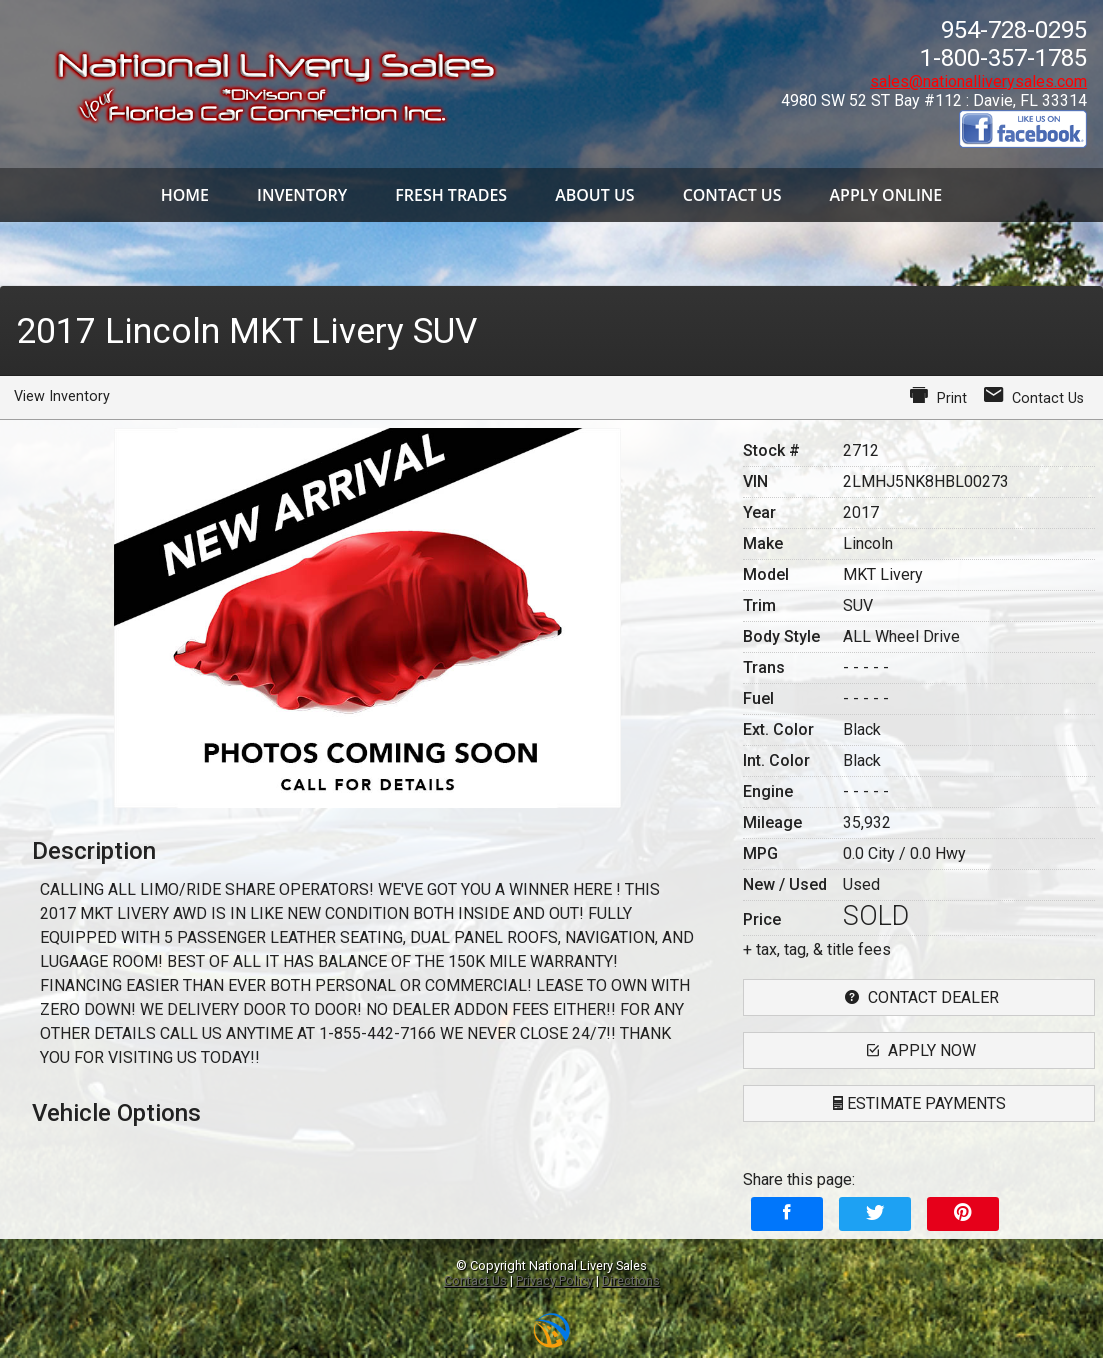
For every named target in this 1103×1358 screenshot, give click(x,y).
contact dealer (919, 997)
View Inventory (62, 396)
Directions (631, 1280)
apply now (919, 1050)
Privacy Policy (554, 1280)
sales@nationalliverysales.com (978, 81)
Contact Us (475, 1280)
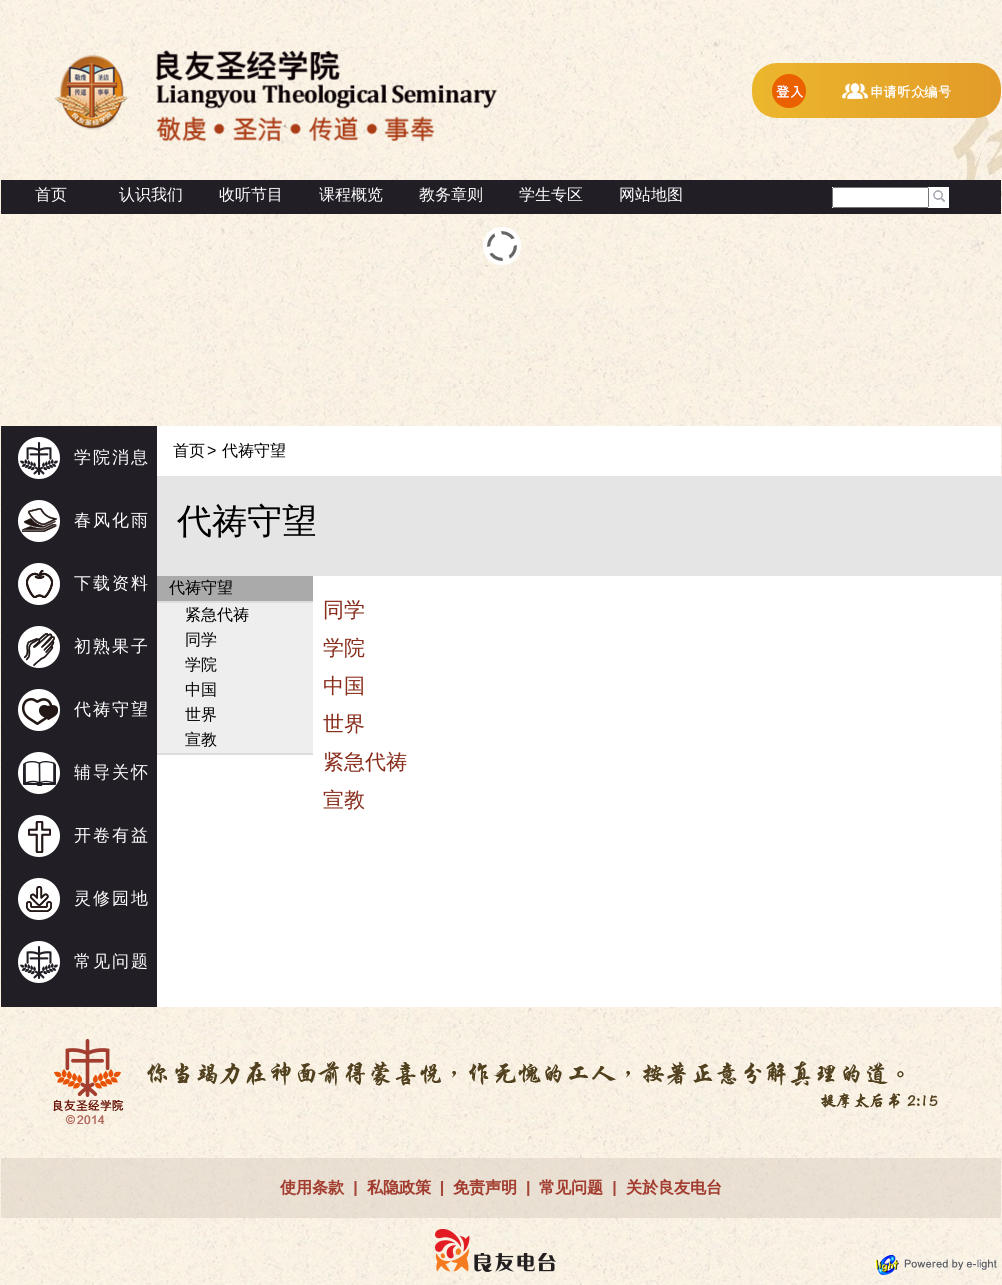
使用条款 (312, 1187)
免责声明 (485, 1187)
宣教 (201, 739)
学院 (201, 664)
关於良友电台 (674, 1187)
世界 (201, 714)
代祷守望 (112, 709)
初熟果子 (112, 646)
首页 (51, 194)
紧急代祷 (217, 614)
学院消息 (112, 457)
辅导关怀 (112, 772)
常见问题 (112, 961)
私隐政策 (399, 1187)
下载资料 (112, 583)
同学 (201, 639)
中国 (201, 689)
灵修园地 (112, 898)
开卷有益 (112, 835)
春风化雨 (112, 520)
...
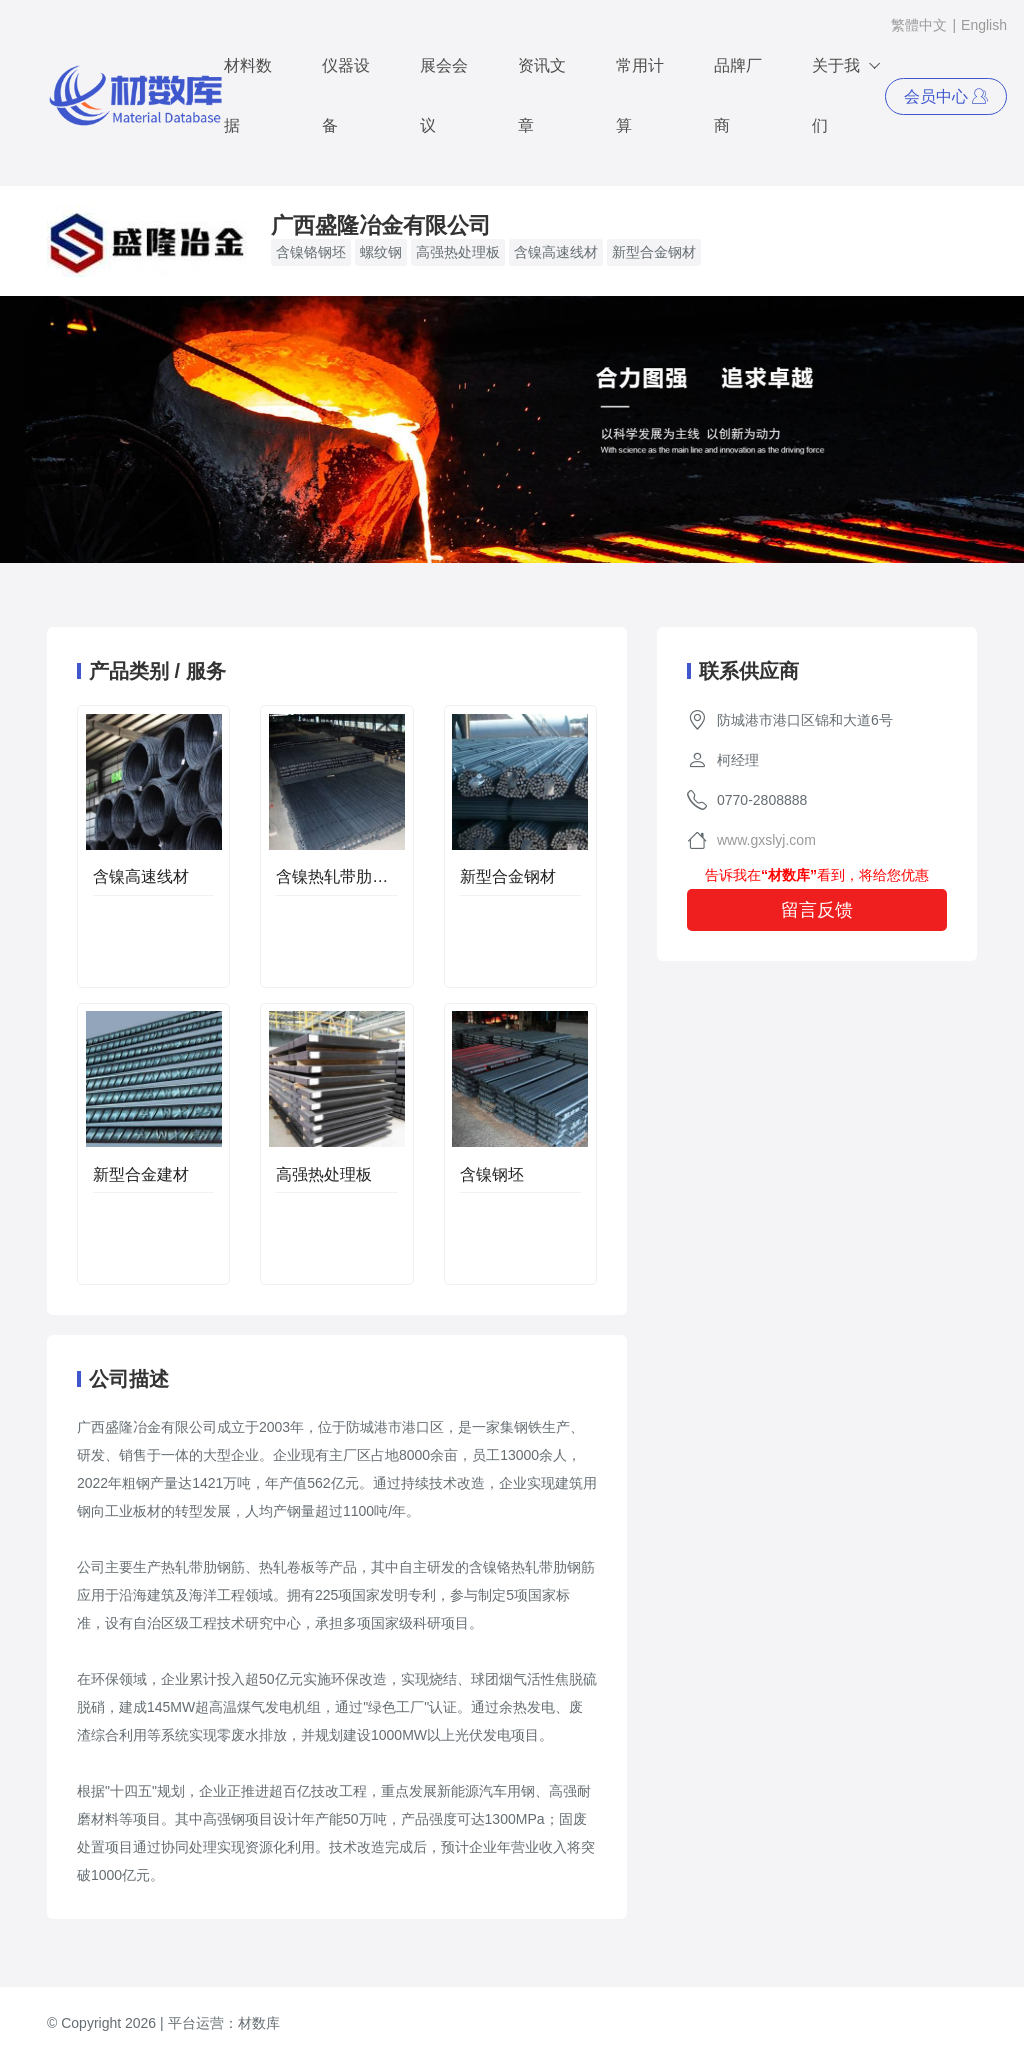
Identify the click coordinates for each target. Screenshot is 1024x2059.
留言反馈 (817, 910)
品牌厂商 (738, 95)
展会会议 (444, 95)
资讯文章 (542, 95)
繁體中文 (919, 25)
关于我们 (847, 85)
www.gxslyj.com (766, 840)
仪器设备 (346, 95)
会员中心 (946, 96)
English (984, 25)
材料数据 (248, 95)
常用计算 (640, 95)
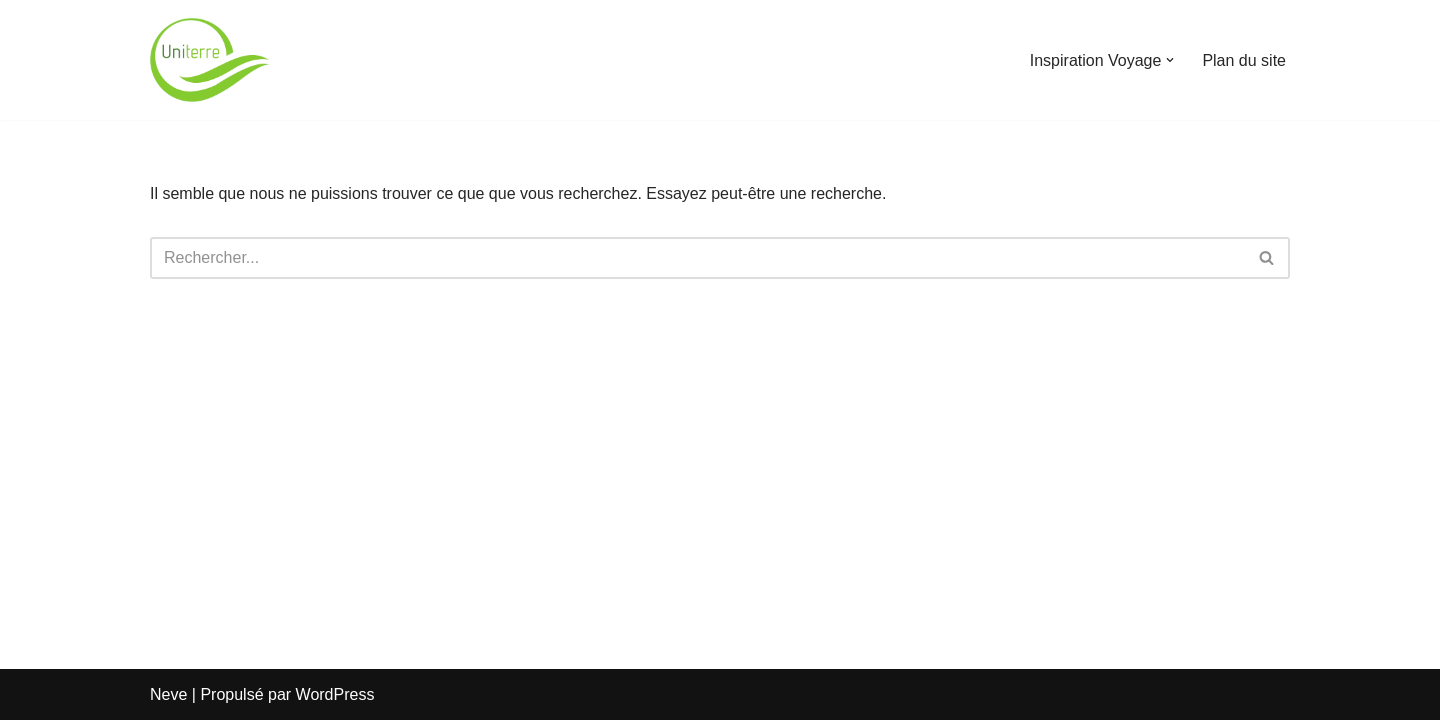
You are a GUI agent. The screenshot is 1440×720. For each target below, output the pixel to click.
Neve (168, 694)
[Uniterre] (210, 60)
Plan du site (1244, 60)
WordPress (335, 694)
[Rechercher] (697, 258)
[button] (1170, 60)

[AIM OF THE TASK]
Reproduce word for word the part of the items above that opens with the line containing "[Uniterre] (210, 60)" and closes with the line containing "[button] (1170, 60)", both of those lines included.

[EXPECTED OUTPUT]
[Uniterre] (210, 60)
Plan du site (1244, 60)
WordPress (335, 694)
[Rechercher] (697, 258)
[button] (1170, 60)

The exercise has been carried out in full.